*Records provided*
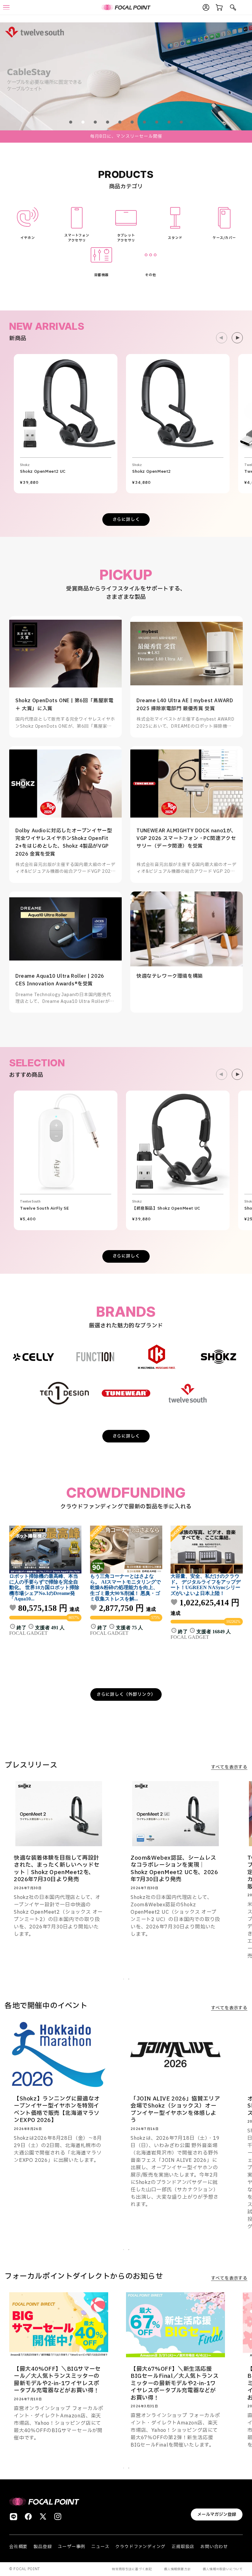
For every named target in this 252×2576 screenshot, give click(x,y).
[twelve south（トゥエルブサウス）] (187, 1393)
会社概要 (18, 2546)
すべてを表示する (229, 1767)
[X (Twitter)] (43, 2516)
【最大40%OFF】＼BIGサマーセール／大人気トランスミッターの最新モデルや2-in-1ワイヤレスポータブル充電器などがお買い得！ (57, 2380)
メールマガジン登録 (216, 2514)
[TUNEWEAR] (126, 1393)
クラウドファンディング (140, 2546)
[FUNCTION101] (95, 1357)
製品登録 (42, 2546)
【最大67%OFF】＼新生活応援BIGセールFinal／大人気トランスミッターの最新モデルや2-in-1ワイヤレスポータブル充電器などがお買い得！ (175, 2383)
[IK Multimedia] (156, 1357)
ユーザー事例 (71, 2546)
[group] (126, 76)
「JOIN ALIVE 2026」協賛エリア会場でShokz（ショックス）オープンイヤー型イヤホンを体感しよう (175, 2109)
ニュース (100, 2546)
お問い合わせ (214, 2546)
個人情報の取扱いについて (223, 2569)
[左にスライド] (221, 337)
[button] (70, 122)
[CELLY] (33, 1357)
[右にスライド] (237, 337)
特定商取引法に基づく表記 (132, 2569)
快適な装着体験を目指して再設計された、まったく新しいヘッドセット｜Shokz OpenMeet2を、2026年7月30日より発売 (57, 1868)
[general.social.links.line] (13, 2516)
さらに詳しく (126, 519)
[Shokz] (218, 1357)
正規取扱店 (182, 2546)
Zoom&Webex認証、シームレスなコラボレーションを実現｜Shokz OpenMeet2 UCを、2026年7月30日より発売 (174, 1868)
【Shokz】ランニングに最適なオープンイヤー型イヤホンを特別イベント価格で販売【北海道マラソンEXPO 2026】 (57, 2109)
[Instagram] (57, 2516)
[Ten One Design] (64, 1393)
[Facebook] (28, 2516)
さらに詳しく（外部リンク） (126, 1694)
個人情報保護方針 (177, 2569)
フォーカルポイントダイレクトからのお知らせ (84, 2276)
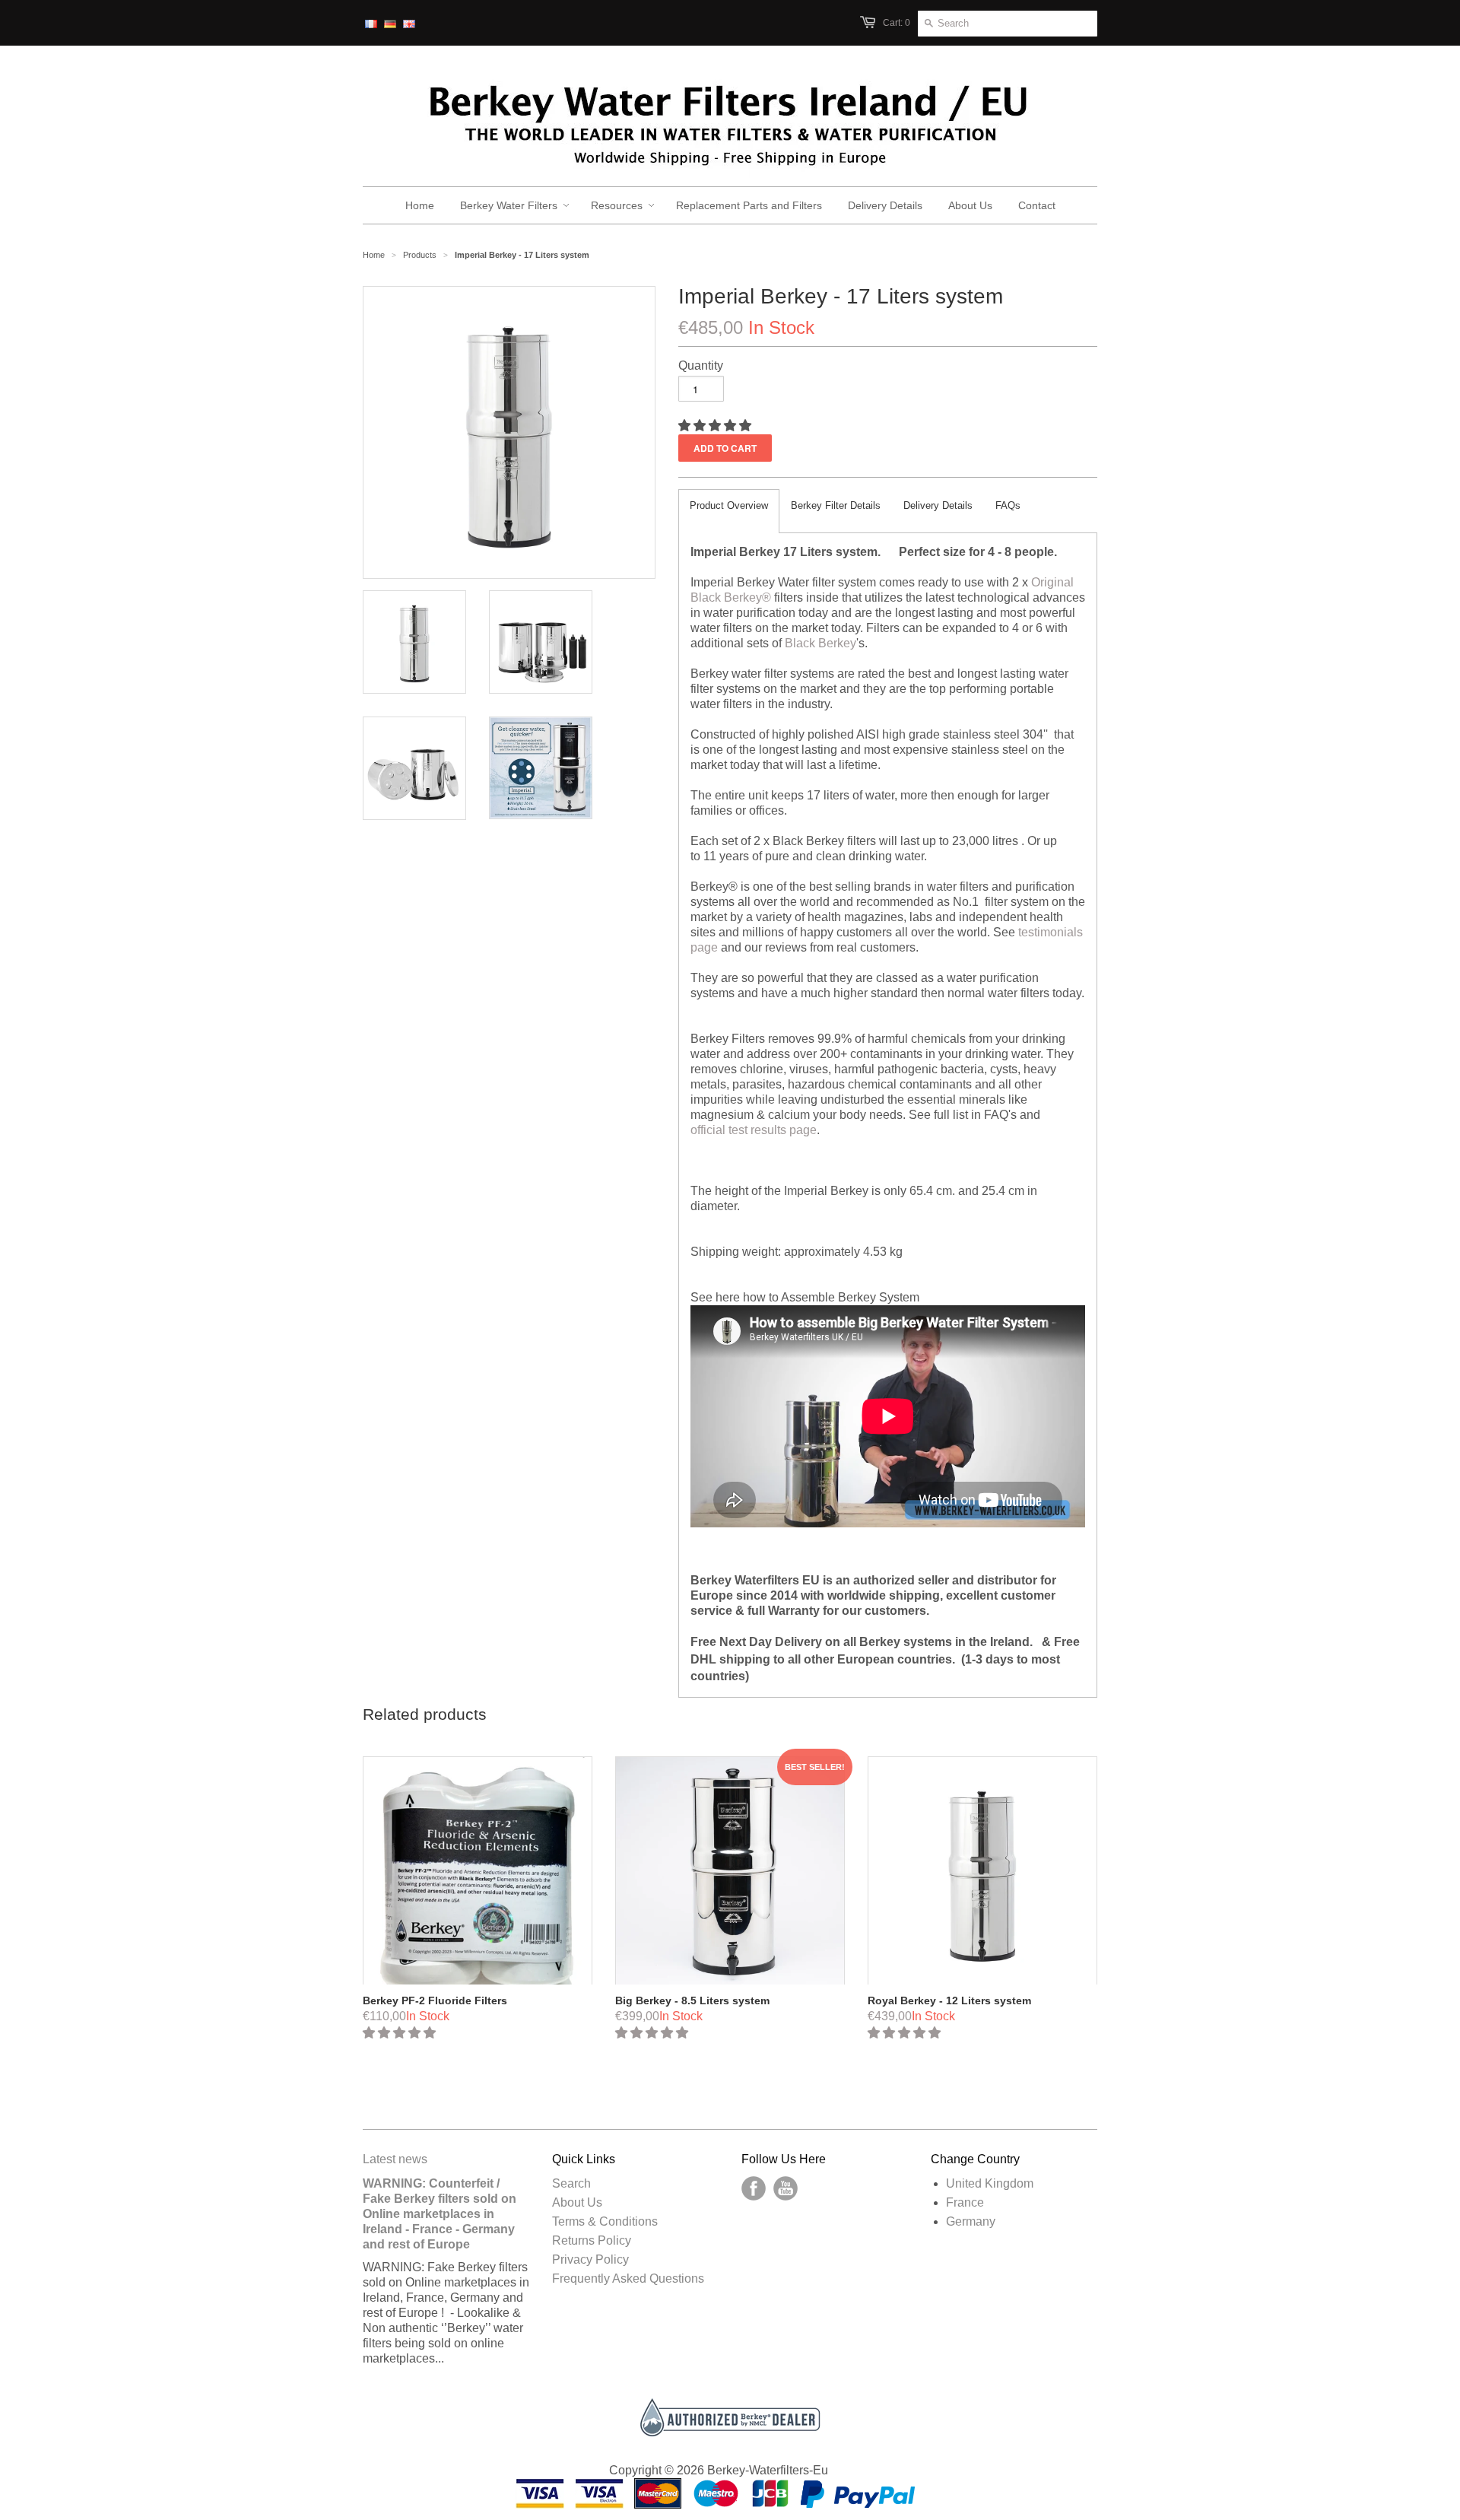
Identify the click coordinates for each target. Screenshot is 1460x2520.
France (965, 2202)
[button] (716, 425)
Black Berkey (820, 643)
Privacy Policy (590, 2259)
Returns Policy (591, 2240)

*Your instructions*
Would you retype each line above exactly and skip every image?

*Written solution*
For every named target in this 252×2576 screenshot, give click(x,y).
[twelve south（トゥエルブサウス）] (187, 1393)
会社概要 (18, 2546)
すべてを表示する (229, 1767)
[X (Twitter)] (43, 2516)
【最大40%OFF】＼BIGサマーセール／大人気トランスミッターの最新モデルや2-in-1ワイヤレスポータブル充電器などがお買い得！ (57, 2380)
メールマガジン登録 (216, 2514)
[TUNEWEAR] (126, 1393)
クラウドファンディング (140, 2546)
[FUNCTION101] (95, 1357)
製品登録 (42, 2546)
【最大67%OFF】＼新生活応援BIGセールFinal／大人気トランスミッターの最新モデルや2-in-1ワイヤレスポータブル充電器などがお買い得！ (175, 2383)
[IK Multimedia] (156, 1357)
ユーザー事例 (71, 2546)
[group] (126, 76)
「JOIN ALIVE 2026」協賛エリア会場でShokz（ショックス）オープンイヤー型イヤホンを体感しよう (175, 2109)
ニュース (100, 2546)
お問い合わせ (214, 2546)
個人情報の取扱いについて (223, 2569)
[左にスライド] (221, 337)
[button] (70, 122)
[CELLY] (33, 1357)
[右にスライド] (237, 337)
特定商取引法に基づく表記 (132, 2569)
快適な装着体験を目指して再設計された、まったく新しいヘッドセット｜Shokz OpenMeet2を、2026年7月30日より発売 (57, 1868)
[general.social.links.line] (13, 2516)
さらに詳しく (126, 519)
[Shokz] (218, 1357)
正規取扱店 (182, 2546)
Zoom&Webex認証、シームレスなコラボレーションを実現｜Shokz OpenMeet2 UCを、2026年7月30日より発売 (174, 1868)
【Shokz】ランニングに最適なオープンイヤー型イヤホンを特別イベント価格で販売【北海道マラソンEXPO 2026】 (57, 2109)
[Instagram] (57, 2516)
[Ten One Design] (64, 1393)
[Facebook] (28, 2516)
さらに詳しく（外部リンク） (126, 1694)
個人情報保護方針 (177, 2569)
フォーカルポイントダイレクトからのお知らせ (84, 2276)
Identify the click coordinates for each target. Screenshot is 1460x2520.
France (965, 2202)
[button] (716, 425)
Black Berkey (820, 643)
Privacy Policy (590, 2259)
Returns Policy (591, 2240)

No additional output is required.